Word and element location data
======
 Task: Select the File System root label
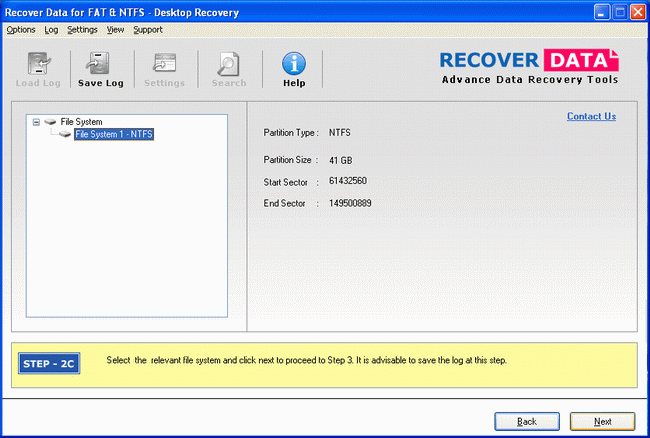point(81,122)
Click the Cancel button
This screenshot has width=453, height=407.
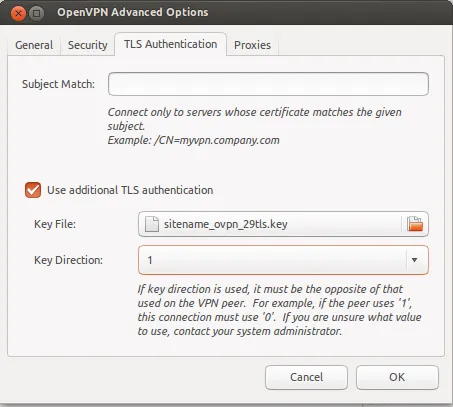[306, 377]
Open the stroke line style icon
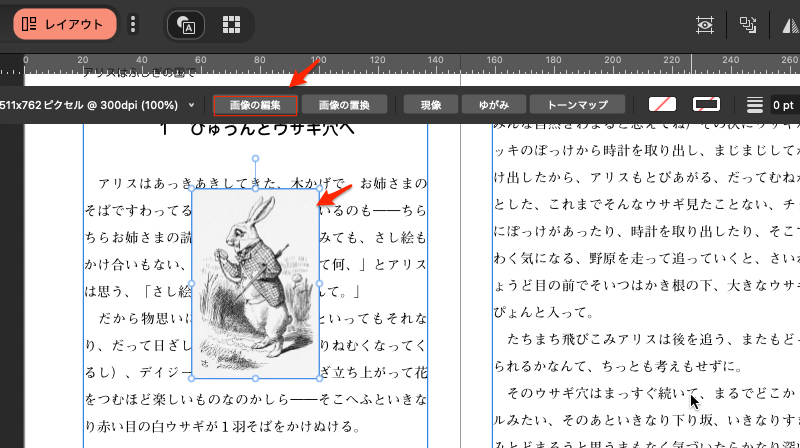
======
Repeat all of the entries above word for word, leaving out the pictures.

ANSWER TO THE PROBLEM:
 Task: Select the File System root label
point(81,122)
Click the Cancel button
This screenshot has width=453, height=407.
[306, 377]
Open the stroke line style icon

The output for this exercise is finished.